The decreased rate of rebleeding in MWS patients treated by band ligation as compared with hemoclips plus epinephrine deserves further explanations. It can be observed that the hemoclip placement in a bleeding MW tear is challenging because of the haemorrhage location at the oesophago-gastric junction and is probably more technically demanding than band ligation at this site. It has already been suggested that the variable success rates for endoscopic hemoclip application in gastrointestinal bleeding lesions may reflect the technical difficulty of accurate placement.[24,25] This has been described in peptic ulcer bleeding, where the tangential approach of the lesions was the major cause of failure of successful hemoclip placement.[25] In contrast, band ligation is simple and easy to perform in the lower oesophagus, even with the endoscope placed tangential to the bleeding lesion, where it is widely used for oesophageal variceal bleeding. Moreover, oesophageal and cardial motility could be associated with the hemoclips detachment because of high amplitude contractions at this anatomic site. Indeed, a clip placement remains quite superficial compared to band ligation, where mucosa and submucosa are strongly sucked before banding and less exposed to an unexpected detachment after vigorous oesophageal contractions. To finish with, a prior injection of epinephrine could have led to a tissue oedema at the bleeding location, rendering the hemoclip more prone to spontaneous detachment. Moreover, conceptually, band ligation can treat large MW tears in one single band, whereas several hemoclips often are required to close a MW tear. This result is supported in our study by the mean number of required bands to achieve haemostasis, which was 1.14 for bands vs. 2.3 for hemoclips.

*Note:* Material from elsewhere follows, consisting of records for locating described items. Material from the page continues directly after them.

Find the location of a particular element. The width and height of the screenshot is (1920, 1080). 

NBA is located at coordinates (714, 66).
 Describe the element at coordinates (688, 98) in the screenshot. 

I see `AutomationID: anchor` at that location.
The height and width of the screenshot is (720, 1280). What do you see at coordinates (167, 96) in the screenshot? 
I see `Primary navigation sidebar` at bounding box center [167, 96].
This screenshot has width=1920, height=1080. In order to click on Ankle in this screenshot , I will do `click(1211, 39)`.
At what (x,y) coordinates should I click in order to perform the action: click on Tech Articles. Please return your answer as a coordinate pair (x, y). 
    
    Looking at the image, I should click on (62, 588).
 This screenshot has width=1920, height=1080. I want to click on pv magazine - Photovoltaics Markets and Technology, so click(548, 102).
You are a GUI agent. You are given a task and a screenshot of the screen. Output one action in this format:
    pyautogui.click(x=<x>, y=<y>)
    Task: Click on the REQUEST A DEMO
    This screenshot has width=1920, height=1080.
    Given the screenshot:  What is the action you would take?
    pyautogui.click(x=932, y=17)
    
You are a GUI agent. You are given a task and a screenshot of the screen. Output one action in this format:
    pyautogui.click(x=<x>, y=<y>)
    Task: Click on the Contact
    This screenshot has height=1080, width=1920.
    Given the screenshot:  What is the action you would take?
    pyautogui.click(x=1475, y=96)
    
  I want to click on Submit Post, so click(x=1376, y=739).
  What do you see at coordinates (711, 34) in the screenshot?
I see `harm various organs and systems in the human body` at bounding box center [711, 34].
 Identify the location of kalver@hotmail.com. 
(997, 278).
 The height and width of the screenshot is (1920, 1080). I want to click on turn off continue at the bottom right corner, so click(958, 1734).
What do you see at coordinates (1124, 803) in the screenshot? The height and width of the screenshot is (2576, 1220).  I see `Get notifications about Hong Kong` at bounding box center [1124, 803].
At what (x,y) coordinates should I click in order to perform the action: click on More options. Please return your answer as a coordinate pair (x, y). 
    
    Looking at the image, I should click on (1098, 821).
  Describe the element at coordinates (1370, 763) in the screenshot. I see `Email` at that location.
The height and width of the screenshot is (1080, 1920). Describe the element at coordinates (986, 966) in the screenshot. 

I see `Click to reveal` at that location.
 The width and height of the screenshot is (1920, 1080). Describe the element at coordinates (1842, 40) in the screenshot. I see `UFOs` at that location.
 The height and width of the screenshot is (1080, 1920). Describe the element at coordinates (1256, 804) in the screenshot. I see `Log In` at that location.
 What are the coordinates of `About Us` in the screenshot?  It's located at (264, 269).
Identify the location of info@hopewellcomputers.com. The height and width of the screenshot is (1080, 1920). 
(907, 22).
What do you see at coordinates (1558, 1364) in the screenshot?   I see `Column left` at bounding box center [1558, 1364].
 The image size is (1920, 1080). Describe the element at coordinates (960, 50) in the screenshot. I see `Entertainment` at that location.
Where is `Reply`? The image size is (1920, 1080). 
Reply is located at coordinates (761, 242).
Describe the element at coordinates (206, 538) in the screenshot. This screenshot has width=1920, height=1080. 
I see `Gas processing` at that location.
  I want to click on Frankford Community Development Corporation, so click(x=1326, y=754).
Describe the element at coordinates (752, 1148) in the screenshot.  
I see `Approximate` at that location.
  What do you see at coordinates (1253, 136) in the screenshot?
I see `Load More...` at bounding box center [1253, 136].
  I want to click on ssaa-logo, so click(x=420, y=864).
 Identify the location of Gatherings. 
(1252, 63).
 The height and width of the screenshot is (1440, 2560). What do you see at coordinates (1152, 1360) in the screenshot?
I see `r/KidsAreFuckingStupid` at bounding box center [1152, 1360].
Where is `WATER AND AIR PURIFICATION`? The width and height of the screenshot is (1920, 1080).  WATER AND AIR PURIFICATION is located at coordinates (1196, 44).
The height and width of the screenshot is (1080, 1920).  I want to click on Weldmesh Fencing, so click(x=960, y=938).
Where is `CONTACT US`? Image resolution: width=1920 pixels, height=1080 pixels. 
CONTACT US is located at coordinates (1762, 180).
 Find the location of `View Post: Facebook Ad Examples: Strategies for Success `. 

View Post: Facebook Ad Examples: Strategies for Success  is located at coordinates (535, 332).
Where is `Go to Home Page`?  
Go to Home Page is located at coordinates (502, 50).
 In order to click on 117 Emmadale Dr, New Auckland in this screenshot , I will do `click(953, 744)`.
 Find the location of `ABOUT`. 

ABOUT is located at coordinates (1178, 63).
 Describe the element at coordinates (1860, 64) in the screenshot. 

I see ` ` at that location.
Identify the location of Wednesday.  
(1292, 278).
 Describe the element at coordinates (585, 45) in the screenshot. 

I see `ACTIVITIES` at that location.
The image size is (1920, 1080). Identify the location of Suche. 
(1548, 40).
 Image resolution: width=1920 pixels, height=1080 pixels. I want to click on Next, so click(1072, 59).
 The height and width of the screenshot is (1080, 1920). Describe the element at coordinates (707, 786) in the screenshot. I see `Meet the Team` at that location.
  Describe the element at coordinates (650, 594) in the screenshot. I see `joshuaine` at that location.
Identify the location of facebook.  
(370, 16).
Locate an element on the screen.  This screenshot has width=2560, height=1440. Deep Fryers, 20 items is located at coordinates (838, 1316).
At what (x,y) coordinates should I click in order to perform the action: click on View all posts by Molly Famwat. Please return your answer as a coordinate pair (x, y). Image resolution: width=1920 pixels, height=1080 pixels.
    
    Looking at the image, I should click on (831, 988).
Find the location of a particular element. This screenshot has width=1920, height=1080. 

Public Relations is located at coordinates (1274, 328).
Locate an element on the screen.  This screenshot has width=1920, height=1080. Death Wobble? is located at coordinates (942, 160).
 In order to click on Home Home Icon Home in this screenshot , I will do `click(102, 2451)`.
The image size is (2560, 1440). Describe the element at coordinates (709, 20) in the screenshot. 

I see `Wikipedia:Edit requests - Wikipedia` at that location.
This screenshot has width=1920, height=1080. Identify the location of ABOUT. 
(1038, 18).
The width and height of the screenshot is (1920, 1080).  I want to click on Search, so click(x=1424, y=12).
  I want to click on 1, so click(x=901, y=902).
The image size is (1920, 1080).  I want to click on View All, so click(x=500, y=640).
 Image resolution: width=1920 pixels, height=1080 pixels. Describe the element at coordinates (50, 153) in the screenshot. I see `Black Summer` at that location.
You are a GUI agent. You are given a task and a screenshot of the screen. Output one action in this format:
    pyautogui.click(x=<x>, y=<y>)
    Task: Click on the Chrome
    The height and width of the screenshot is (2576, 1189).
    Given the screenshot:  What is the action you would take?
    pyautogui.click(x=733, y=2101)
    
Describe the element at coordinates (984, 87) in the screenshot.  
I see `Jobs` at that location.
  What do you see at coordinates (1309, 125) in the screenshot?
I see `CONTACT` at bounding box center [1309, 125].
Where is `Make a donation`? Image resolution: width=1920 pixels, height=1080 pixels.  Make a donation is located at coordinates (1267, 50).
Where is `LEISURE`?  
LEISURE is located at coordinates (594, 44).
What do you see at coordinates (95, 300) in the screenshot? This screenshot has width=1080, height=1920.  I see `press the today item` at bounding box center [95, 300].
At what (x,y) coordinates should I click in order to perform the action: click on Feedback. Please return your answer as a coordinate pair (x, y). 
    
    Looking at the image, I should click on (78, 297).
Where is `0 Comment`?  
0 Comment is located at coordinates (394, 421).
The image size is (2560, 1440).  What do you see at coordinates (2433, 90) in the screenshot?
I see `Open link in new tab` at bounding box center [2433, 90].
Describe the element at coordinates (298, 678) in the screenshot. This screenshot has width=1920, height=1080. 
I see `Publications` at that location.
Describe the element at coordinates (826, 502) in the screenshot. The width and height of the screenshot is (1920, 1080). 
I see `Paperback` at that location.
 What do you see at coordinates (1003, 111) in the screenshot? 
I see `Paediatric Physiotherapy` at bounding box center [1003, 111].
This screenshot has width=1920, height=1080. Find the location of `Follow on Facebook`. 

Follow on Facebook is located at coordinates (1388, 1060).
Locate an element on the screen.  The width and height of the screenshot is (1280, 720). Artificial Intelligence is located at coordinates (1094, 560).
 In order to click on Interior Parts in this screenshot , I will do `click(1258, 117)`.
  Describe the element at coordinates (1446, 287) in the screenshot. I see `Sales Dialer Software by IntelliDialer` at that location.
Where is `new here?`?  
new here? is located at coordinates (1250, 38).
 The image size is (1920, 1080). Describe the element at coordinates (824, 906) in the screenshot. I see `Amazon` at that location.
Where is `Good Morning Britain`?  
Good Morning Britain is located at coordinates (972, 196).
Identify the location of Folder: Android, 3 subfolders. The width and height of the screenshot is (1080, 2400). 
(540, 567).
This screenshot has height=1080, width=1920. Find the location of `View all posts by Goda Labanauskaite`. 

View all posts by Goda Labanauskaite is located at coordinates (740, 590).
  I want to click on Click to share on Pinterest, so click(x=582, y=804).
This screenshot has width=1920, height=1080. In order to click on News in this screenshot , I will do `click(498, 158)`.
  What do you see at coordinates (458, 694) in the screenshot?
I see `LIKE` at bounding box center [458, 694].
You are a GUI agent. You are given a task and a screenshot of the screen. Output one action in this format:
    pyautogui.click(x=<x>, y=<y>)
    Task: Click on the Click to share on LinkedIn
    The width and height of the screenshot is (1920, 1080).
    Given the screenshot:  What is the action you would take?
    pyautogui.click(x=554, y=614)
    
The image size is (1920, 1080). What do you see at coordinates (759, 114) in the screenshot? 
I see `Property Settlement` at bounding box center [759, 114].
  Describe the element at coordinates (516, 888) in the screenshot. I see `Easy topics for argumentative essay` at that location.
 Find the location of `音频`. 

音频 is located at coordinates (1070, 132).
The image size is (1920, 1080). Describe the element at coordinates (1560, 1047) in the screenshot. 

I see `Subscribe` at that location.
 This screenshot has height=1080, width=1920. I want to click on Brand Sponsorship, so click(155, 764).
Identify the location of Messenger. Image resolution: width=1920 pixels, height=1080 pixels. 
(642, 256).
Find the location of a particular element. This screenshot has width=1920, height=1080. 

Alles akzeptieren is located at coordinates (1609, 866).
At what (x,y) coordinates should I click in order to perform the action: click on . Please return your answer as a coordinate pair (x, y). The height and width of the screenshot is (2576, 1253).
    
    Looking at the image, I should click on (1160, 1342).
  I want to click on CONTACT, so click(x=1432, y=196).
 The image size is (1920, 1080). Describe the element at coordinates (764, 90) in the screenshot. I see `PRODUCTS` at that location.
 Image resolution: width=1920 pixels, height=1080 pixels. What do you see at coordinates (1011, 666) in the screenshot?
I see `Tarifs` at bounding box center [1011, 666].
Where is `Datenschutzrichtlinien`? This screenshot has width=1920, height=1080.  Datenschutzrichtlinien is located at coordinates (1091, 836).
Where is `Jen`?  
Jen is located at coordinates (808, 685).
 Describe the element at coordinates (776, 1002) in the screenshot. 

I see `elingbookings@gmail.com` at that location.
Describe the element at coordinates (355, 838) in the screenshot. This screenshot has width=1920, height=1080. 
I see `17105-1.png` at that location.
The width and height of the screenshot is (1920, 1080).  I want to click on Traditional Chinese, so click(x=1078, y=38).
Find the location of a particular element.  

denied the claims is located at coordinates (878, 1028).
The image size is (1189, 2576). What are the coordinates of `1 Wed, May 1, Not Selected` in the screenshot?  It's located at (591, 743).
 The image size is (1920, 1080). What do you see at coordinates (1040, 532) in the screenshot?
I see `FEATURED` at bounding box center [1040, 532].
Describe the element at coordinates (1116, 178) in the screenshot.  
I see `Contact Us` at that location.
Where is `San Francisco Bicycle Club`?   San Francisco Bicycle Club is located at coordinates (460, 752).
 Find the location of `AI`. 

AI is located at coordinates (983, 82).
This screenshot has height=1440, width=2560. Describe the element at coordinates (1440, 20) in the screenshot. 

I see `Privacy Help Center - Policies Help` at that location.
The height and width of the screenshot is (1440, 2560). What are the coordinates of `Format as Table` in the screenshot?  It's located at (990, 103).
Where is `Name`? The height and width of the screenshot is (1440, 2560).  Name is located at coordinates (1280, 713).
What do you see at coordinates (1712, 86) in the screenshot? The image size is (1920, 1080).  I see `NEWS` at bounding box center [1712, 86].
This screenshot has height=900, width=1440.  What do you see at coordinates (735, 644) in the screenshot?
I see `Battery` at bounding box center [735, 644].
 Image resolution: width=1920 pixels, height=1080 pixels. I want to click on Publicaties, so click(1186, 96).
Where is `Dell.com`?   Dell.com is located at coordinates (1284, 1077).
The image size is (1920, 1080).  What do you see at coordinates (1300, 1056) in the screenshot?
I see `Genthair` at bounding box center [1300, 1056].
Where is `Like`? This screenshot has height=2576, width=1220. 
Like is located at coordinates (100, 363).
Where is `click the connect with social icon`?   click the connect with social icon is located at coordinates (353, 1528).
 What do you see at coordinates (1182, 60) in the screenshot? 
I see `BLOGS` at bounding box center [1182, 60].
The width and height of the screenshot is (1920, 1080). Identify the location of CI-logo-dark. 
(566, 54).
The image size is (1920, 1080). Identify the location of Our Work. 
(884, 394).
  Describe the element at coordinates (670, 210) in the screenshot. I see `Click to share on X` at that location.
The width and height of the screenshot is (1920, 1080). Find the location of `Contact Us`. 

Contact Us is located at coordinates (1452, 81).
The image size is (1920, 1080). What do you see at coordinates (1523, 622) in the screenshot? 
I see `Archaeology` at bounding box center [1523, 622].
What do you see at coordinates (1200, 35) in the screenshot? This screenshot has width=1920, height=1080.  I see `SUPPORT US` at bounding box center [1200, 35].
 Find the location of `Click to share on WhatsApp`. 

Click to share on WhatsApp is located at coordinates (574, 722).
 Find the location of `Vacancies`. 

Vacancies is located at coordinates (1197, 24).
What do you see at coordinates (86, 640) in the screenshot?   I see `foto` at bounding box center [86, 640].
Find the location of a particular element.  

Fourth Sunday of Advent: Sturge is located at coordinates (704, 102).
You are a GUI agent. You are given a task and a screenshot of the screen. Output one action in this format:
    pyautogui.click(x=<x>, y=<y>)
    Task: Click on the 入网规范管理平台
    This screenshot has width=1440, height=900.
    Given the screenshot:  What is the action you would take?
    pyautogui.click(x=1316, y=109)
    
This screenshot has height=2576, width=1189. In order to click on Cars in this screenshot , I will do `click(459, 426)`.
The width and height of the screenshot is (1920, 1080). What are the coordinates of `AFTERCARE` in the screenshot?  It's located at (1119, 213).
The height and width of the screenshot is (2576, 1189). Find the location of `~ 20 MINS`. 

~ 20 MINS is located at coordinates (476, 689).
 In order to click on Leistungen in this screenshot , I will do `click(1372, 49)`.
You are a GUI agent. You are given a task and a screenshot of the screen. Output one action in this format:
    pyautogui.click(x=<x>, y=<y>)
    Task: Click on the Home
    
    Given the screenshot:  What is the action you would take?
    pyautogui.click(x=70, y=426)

Band ligation has proved to be of great interest in oesophageal variceal haemorrhage with a decrease in rebleeding as compared to sclerotherapy and is now a first-line haemosatsis procedure in this indication.[26] Authors also described the use of band ligation to treat gastrointestinal bleeding from different sources, such as Dieulafoy's lesions, gastric antral vascular ectasia, gastric varices or arteriovenous malformations of upper and lower digestive tract.[27–30] The major advantage of band ligation is that it is technically easier to perform than other haemostasis methods, with the lesions well viewed under direct pressure and suction from the transparent ligation cap.

In conclusion, we suggest that the first-line treatment of bleeding MWS could be the endoscopic band ligation of the MW tear. Indeed, if the primary haemostasis can be achieved in all cases by band ligation or hemoclips plus epinephrine, we found that endoscopic treatment by hemoclips plus epinephrine was an independent risk factor of early rebleeding. An active bleeding during endoscopy was an additional independent rebleeding risk factor, whereas a shock at admission and the use of antiplatelets or anticoagulant drugs were associated with an increased rebleeding rate in univariate analysis, but not after logistic regression. Given the retrospective design of our study, these results require further prospective assessment.